For example, in Medicine, angiography (arteriography) by contrast was a former gold standard for heart disease. A recent study reported the sensitivity of angiography to be 66.5% and the specificity to be 82.6%. Now magnetic resonance angiography (MRA) has become the new gold standard, with a reported sensitivity of 86.5% and a specificity of 83.4%.¹⁰ The acceptance of a new gold standard default method takes time and exhaustive evidence, especially if the internal validity is consistent and acceptable.

As for ground truth, it can signify the mean value from the collection of data from a particular experimental model (that preferentially uses gold standard method) representing behavioral reference. For example, using an universal shear testing machine to evaluate the strength of a new resin for bracket bonding, we obtain a value of X. This value can be compared to a reference value obtained by previous observations. Thus, if the resulting X value is similar to or higher than those found in ground truth, it can be said that this new resin has an appropriate value. There is a consensus that the clinical resistance pattern for bracket bonding corresponds to something around 6.8 Mpa (this value matches more in ground truth definition than gold standard as it can not be precisely checked).¹¹ So this value can be used as reference ground truth to accept or reject the hypothesis that a particular new resin has admissible clinical strength or resistance. Therefore, in simple terms, a gold standard test refers to a diagnostic method with the best accuracy; whereas ground truth represents the reference values used as standard for comparison purposes.

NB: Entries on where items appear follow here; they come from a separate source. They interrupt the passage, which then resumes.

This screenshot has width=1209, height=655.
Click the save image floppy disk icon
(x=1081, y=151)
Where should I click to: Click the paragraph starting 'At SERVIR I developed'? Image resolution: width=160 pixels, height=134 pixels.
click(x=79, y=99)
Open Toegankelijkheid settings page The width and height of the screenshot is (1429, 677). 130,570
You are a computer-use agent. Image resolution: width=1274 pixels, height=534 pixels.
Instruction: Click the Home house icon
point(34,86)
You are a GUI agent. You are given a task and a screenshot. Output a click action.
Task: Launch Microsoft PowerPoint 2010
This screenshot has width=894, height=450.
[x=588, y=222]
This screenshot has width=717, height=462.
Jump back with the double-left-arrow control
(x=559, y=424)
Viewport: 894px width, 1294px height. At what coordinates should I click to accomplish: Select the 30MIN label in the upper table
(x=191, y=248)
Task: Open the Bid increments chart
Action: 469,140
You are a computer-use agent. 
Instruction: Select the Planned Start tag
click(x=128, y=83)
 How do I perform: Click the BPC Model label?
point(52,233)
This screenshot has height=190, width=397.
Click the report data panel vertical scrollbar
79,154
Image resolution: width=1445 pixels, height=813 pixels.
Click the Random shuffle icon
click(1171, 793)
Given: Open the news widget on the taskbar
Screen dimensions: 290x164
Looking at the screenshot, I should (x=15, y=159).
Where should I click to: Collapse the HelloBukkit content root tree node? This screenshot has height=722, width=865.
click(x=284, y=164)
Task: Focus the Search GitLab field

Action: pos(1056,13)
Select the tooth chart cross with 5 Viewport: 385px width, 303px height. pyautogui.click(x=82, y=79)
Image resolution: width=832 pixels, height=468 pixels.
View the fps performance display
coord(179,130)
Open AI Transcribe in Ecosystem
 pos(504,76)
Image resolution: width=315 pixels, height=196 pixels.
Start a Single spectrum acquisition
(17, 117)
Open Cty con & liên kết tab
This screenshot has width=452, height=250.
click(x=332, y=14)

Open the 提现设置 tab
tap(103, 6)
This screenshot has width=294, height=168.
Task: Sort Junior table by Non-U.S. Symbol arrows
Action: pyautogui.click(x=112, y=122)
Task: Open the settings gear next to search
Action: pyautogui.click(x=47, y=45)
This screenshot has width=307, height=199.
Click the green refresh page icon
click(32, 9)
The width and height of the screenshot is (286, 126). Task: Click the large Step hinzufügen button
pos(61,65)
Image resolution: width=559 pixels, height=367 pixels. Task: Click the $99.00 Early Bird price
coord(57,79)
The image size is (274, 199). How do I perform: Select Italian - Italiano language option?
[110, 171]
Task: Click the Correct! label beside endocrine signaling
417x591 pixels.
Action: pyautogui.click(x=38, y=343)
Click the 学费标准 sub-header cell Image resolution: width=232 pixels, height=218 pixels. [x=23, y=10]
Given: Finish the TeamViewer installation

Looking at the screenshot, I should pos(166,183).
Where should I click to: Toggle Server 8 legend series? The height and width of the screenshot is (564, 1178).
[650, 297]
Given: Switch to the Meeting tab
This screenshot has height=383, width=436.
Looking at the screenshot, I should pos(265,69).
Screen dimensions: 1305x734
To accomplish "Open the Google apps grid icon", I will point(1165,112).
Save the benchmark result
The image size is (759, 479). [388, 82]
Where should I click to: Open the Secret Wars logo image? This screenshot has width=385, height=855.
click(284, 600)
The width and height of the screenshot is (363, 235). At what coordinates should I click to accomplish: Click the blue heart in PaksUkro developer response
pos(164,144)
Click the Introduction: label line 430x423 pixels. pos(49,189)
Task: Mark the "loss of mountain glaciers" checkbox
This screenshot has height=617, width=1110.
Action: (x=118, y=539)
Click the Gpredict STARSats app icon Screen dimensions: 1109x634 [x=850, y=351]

In a recent study, authors classified midpalatal suture ossification in five maturation stages.¹² A total of 140 cone-beam computed tomography (CBCT) scans from palatal suture were collected and blindly classified into five stages. The images were used as ground truth reference. Subsequently, 30 images were randomly evaluated and reclassified by three experienced orthodontists. The authors found strong agreement in the proposed classification method, with kappa index ranging from 0.82 to 0.93. However, for this diagnostic method of suture maturation to become a gold standard, histological confirmation is required to test specificity and sensibility. In other words, it should be tested whether CBCT scans of "no suture" really mean midpalatal suture tissue absence or the opposite in their five stages.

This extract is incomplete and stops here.